One can close the eye and list some adverse effects if pain is allowed to persist in the acute and chronic states. Pain has debilitating effects on almost all the body systems; with severe acute pain there is increased sympathetic activity increasing the myocardial oxygen demand leading to possible myocardial infarction. Patients with pain engage in splinted shallow breathing resulting to hypoxemia and hypercarbia increasing changes of lung collapse. Pneumonia follows suit.

There is reduced parasympathetic action on the gastro-intestinal tract impairing gastric motility. Most patients are constipated. Strains at stools delay healing and recovery. The musculoskeletal system is not spared as there is an increased catabolic demand resulting to muscle weakness and impaired rehabilitation.

Pain bores anxiety and fear leading to sleeplessness and helplessness accumulating to psychological stress. Drugs should be reserved as the last resort doing pain management. It should however not be withheld when it is needed.

Non-drug treatments such as the physical RICE therapy; rest, ice, compression, elevation coupled with physiotherapy, acupuncture and massage.

The most intriguing aspect is when you only have to reassure a patient and that may be all to let do to the pain.
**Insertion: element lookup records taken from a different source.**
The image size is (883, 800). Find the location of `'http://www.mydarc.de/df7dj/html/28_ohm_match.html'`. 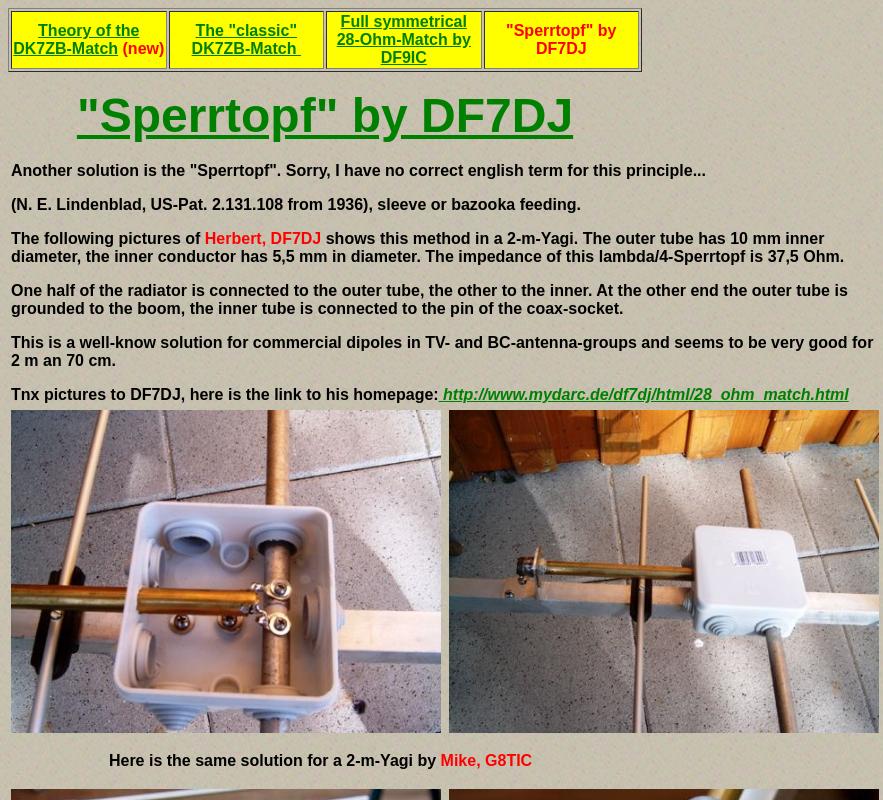

'http://www.mydarc.de/df7dj/html/28_ohm_match.html' is located at coordinates (645, 393). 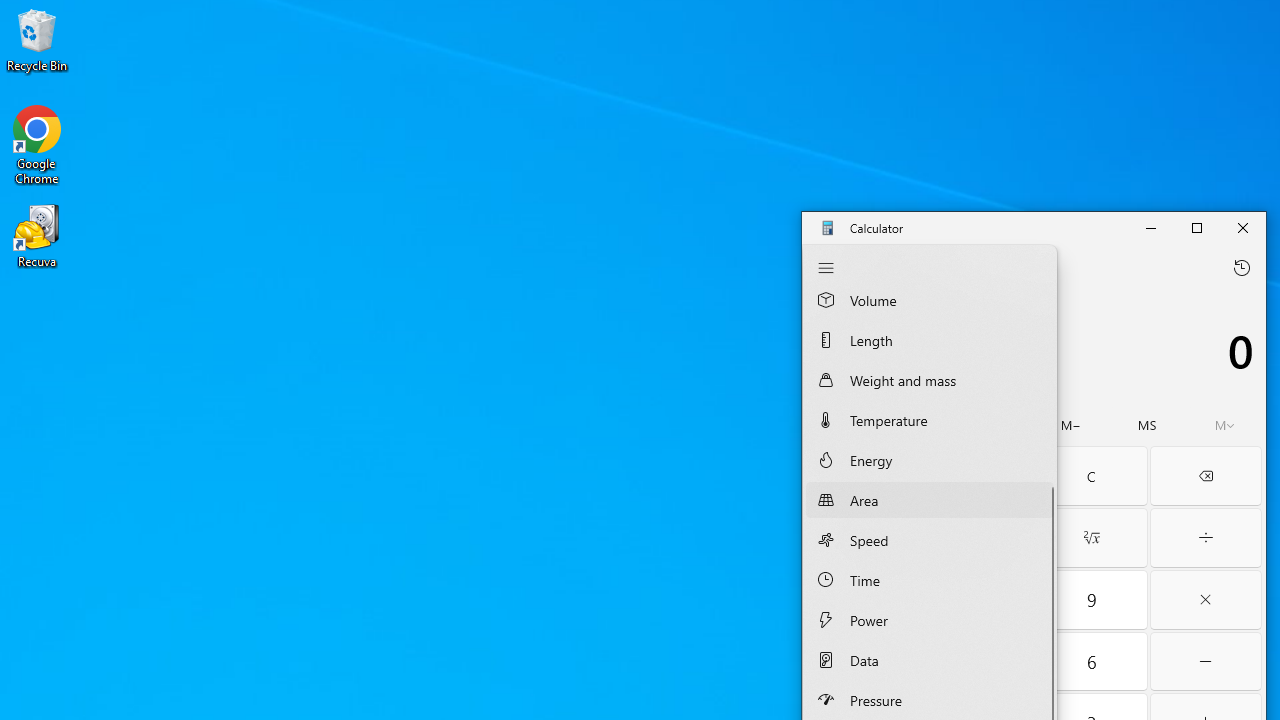 I want to click on 'Memory store', so click(x=1147, y=424).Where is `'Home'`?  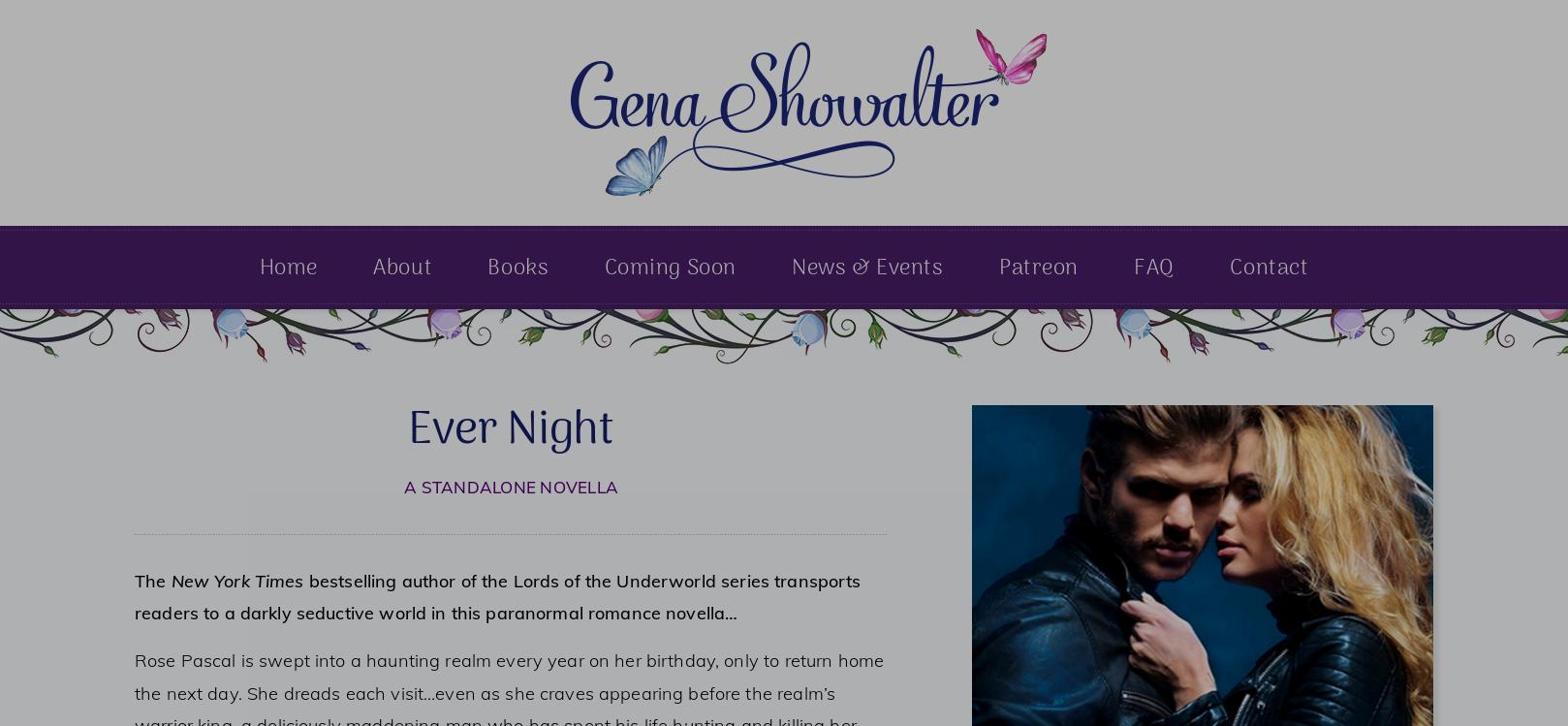 'Home' is located at coordinates (288, 268).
The psychological treatment should be embraced at the start of all pain treatment modules with giving vivid but brief explanation; reassurance and counseling where necessary.

Clinicians normally have an eye of prioritizing care during emergency situations and the norm is relegating those with pain to the very last with the why of caring for the most life threatening; presuming that one must be pretending. It is true pain is subjective but with the knowledge of what pain left untreated can do, one has to act fast when patients complain indicates signs of pain as though there is an actual tissue damage always assuming the possible worst scenario.

Clinicians will therefore want to achieve reasonable pain relief without unacceptable side effects with monitoring of pain scores, sedation scores and respiratory rates before, during and after administration of pain medications.

The communication skill deployed in pain assessment promotes doctor patient and nurse-patient interaction with excellent and better patient satisfaction.

Priority given to pain assessment helps individualizing patient care and offering better management to pain, promoting faster recovery and reducing length of hospital stay.